In August, my family’s Los Angeles landlord served us with a 60-day notice to vacate. The landlord cited the city’s municipal code for just cause evictions, which include allowing tenants to be evicted if the landlord or members of their family will now be occupying the space.
This is the second time in three and a half years we’ve been served with this kind of notice. But this time, because of the double whammy of the housing affordability crisis in Los Angeles and the lack of housing security, my family isn’t looking for another place here — we’re leaving for my home state of Indiana, and I'll soon have to leave my job.
The irony of all this is that for more than 10 years my job has been to help prevent homelessness for vulnerable Angelenos.
After I first moved to L.A. in 2011 (renting a room in Silver Lake for $450 a month), I began volunteering downtown for groups that provided meals and other services to the city’s unhoused population. I became fascinated by the personal stories I heard from the people I met doing this and also on the streets of downtown and Hollywood. What struck me most was the chronic isolation that people experiencing homelessness faced, often living with persistent health challenges and without a stable community to rely on.
In 2013, I got a job at the Center in Hollywood, a homeless services nonprofit. I was drawn to the Center because, along with its work doing outreach and helping those in need find permanent housing, its central focus was on creating safe space and building relationships with unhoused people. Arts workshops, poetry, music and even "The X-Files" episodes were ways to engage conversation, building trust and community.
I found meaning in the work and seeing the effects it could have. One regular participant, Mark, sat daily in groups but never said a word. This went on for more than a year. Then, one day something in a group discussion sparked Mark’s fascination, and his voice. Mark is now a regular client at the Center's on-site clinic. He and I talk football now and then, and just last year he initiated conversations with our team about housing.
Though meaningful and important, work in homeless services is hard, the pay is low and the lack of housing security for those who do it has led to many leaving California to avoid the risk of becoming unhoused themselves. Years ago, I was speaking with an elected official’s senior staff and warned them of the dire future facing service workers in this sector. I predicted that many experts would end up leaving the field and moving away out of necessity.
In the time since this conversation, little has been done to curb this reality. According to some estimates, California lost a net 340,000 residents between 2021 and 2022. I have seen at least 25 friends move out of state, some of whom were among the Center's staff. It pains me to join them, but my family and I want to buy a home someday, which won’t be possible for us here.
L.A.’s elected officials have declared that solving the homelessness crisis is a priority, yet the work to do this takes time, care and the dedication of people who work at places like the Center. If we can’t afford to live here ourselves, we can’t help the unhoused population we want to serve.
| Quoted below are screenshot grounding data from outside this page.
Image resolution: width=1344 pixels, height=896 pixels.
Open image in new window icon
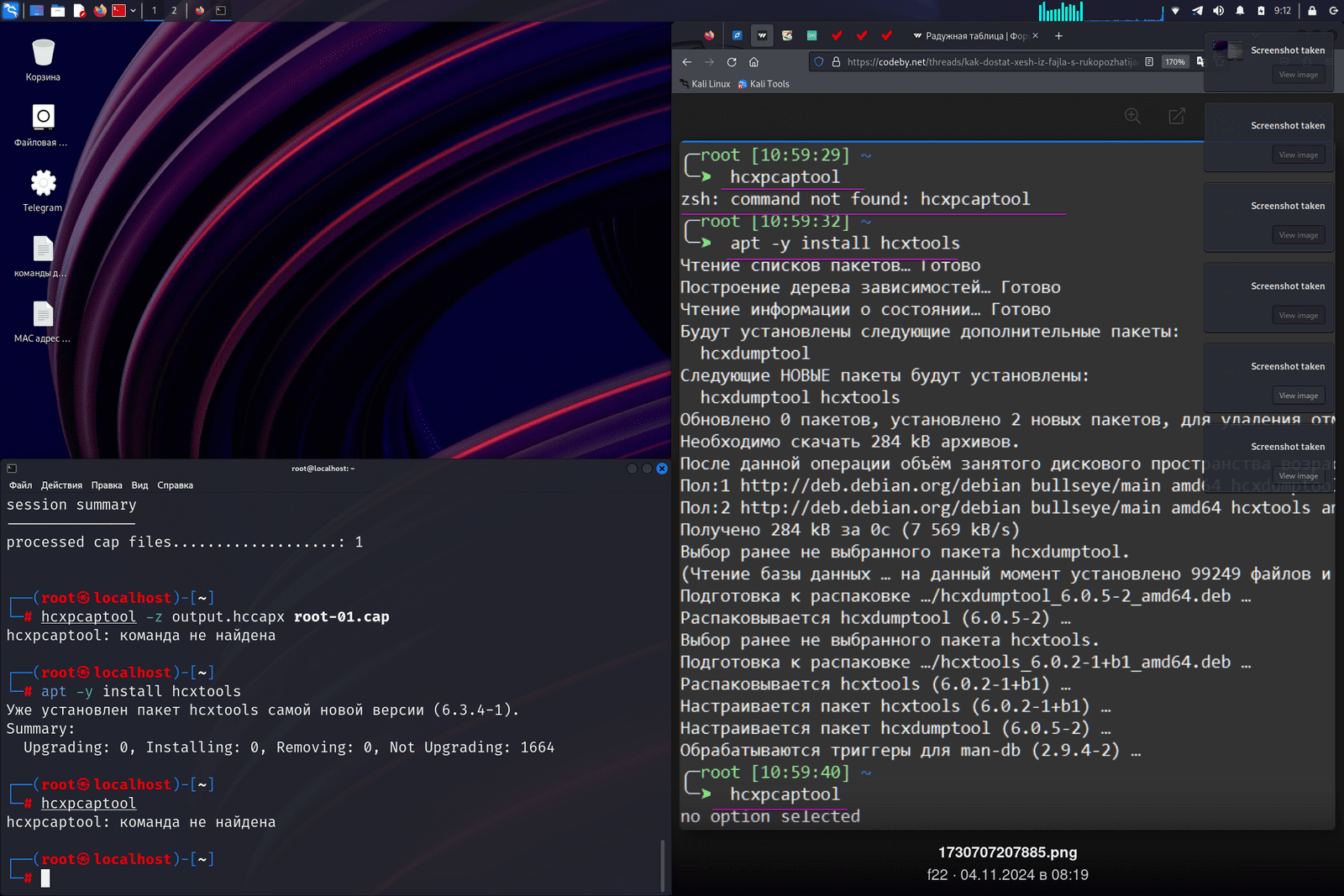(1177, 116)
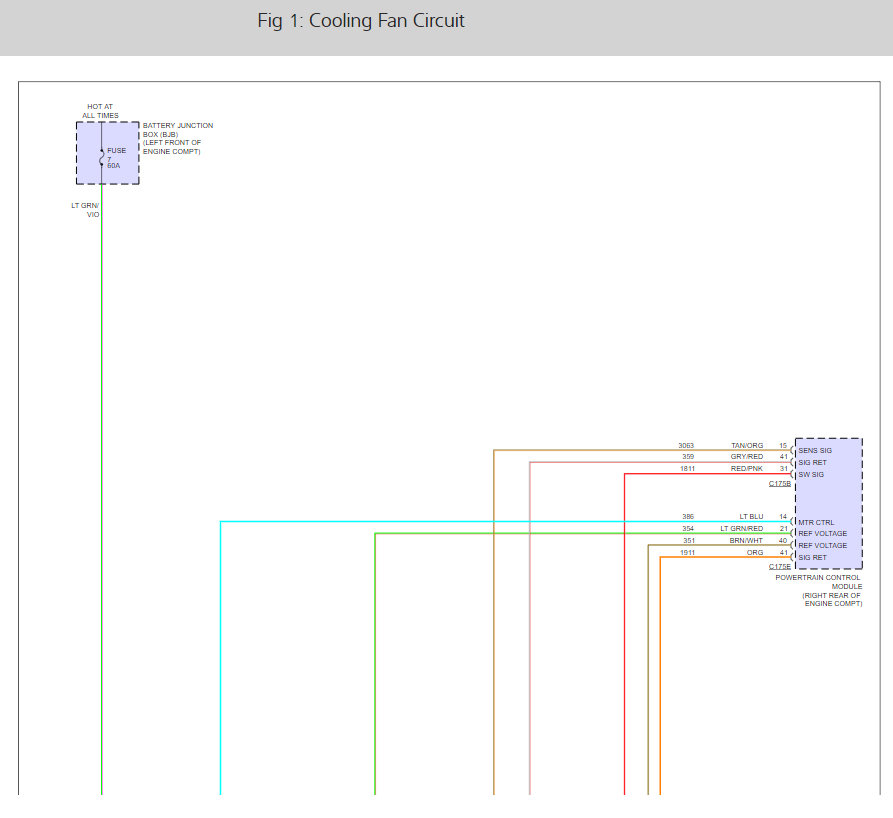Select circuit number 3063
The width and height of the screenshot is (893, 818).
tap(685, 445)
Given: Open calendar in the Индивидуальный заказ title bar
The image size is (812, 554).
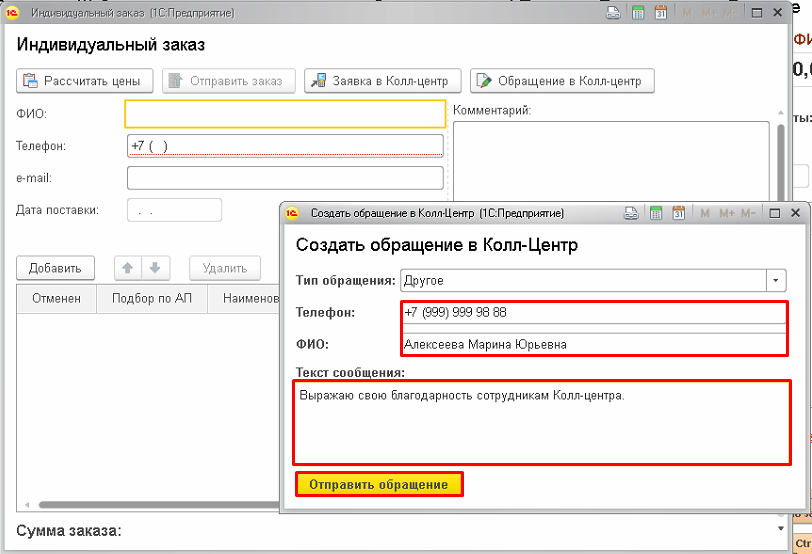Looking at the screenshot, I should coord(660,13).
This is a challenge that people working in homeless services face across the nation. A colleague of mine will be speaking on it at a conference next year. When I have attended events like these, Los Angeles is often pointed to as a beacon of innovation on the issue of poverty alleviation. Officials here need to use that innovation and recognize that solving the homelessness crisis includes ensuring that the people working to help our unhoused population have the means to live here.
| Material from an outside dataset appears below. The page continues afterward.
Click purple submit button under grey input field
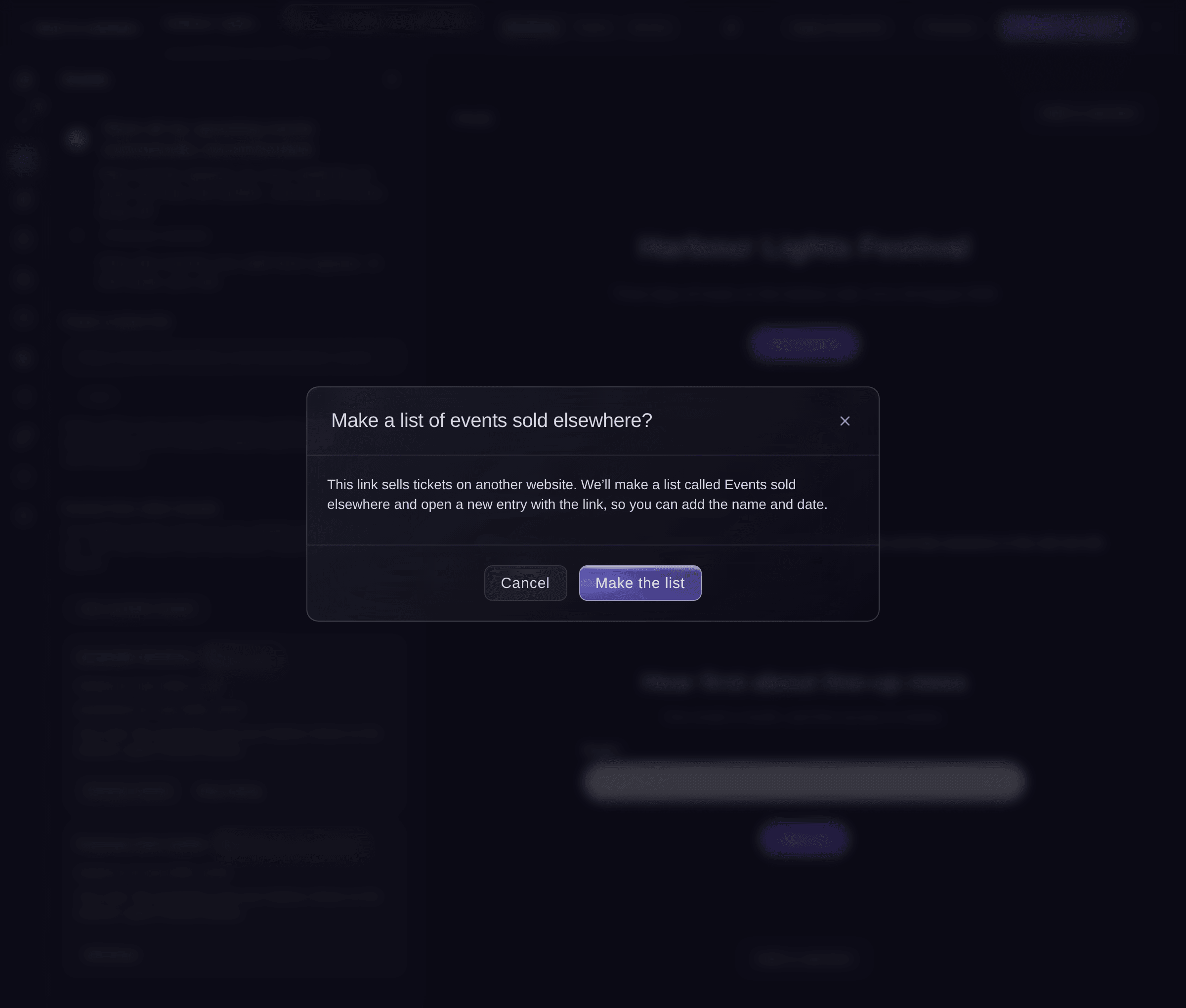The width and height of the screenshot is (1186, 1008). tap(804, 839)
Mark still does not have permanent housing, but he comes to the Center every day. He is known, cared for and has built trust with the people there, which is essential for his stability when he does get his own apartment. It is hard for me to say goodbye to him and to this community, but in Indiana my family and I will be closer to other loved ones, and we will eventually be able to afford a home while I continue working to help others find housing, ideally at a place where we can expand on the model set by the Center.
My family and I may not be able to stay here, but I hope the city’s leaders will prioritize this challenge so that others who work to help its unhoused population can continue to make Los Angeles their home.
Nathan Sheets is the executive director of the Center in Hollywood.